We stayed sober, so you didn't have to


In case you were wondering who to thank for your day off, it's Malta's former Prime Minister George Borg Olivier, who ushered in Malta's Independence from the British back in 1964. 

Fifty-two years ago, on a glorious summer day, Malta got the keys to her castle. And while most of us celebrated today's momentous anniversary appropriately by getting zibel on some beach or eating till we pass out, the politicos were out and about pumping their chests for attention. 

We followed the news so you didn't have to, and this is how it all went down. 

It all started pretty appropriately. The Times published a replica of its September 21st 1964 edition so people could relive history at home... or at the beach.

It seemed as if this would be just another particularly Instagrammable day. 

But the front pages focused on last night's speech by Simon Busuttil who promised to lead a coalition against corruption.


He was addressing the Nationalist Party's annual Independenza mass meeting, which is also host to an unintentionally hilarious song contest. This year's winner was Dario Bezzina with his rather on-the-nose song: Se Naslu Zgur (We'll definitely get there.)
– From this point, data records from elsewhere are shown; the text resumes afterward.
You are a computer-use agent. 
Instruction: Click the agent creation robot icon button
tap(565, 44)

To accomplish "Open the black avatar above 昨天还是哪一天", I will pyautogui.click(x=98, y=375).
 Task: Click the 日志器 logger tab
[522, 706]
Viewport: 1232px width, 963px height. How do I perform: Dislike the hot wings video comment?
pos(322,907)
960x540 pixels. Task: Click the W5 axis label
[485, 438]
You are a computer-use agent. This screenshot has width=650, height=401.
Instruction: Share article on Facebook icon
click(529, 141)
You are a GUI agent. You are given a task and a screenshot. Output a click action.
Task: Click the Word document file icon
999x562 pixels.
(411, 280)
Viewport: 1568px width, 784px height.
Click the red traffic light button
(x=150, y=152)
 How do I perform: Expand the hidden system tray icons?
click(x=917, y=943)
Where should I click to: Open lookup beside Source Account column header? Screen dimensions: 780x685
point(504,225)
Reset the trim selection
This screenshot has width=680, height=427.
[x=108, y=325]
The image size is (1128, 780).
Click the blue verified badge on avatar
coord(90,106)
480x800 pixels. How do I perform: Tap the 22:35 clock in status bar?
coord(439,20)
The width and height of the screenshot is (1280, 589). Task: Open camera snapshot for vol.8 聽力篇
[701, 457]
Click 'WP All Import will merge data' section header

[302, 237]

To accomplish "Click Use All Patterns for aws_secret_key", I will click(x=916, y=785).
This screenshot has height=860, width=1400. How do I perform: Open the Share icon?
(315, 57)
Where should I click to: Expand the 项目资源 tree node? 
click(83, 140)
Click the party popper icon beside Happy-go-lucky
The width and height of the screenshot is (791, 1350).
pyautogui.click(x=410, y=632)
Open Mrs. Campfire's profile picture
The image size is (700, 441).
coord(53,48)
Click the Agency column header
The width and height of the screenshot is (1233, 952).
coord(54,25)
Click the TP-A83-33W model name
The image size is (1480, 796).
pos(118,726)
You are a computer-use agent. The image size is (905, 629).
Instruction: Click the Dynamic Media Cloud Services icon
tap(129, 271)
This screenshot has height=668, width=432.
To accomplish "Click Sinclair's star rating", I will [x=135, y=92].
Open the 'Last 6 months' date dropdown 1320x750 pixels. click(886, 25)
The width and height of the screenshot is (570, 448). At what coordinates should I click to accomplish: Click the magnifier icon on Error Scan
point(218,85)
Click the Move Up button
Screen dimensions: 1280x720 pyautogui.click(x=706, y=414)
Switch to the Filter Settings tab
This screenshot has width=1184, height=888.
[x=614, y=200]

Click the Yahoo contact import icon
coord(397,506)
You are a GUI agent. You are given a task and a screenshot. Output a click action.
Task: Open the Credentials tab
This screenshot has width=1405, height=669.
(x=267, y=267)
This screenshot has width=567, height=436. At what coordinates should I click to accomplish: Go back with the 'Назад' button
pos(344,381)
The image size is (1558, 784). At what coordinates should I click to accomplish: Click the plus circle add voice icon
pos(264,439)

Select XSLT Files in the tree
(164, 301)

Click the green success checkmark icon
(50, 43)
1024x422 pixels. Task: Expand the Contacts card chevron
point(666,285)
Independent MP Marlene Farrugia quickly took Simon Busuttil's lead and confirmed that she would be meeting him to discuss the forming of a coalition against corruption.

"It is time for UNITING for what is RIGHT," she said on Facebook with too many capital letters. 

And it didn't take long for Archbishop Charles Scicluna to join the party. Addressing a celebratory mass, he too had some harsh words for the gov.

“Governance based on spin, on obscure dealings, and on a constant reticence to allow public scrutiny, irrespective of the myriad laws and the solemn promises, is definitely not good governance. Government based on the Orwellian disregard of the truth will one day implode, whereas transparency and accountability are the values that will make us Maltese truly and rightly proud of our government."

Luckily for Prime Minister Joseph Muscat, he wasn't there to face Malta's High Sparrow. Instead, he was in Boston, having a little Game of Thrones moment of his own.

That's right. He announced that a €100 million facility is coming to Malta to create hundreds of jobs. Guess what it's gonna do? Print cash. Guess what it's called? Crane Currency. I shit you not. The jokes write themselves.

Giphy 46

Crane Boner

On the plus side there was this guy. Looking beautifully oblivious to all the politicking, Malta's Envoy to Pakistan did the good old-fashioned thing: cutting a Maltese-flag-shaped cake for the occasion.

While all the rest of your Facebook friends were busy sharing this very cute colonial account of what went down that day.

Thankfully, Kinnie kept it light: just flying our flag proudly in GIF.

And there you have it, folks. That's about everything that happened today. Happy Independence Day.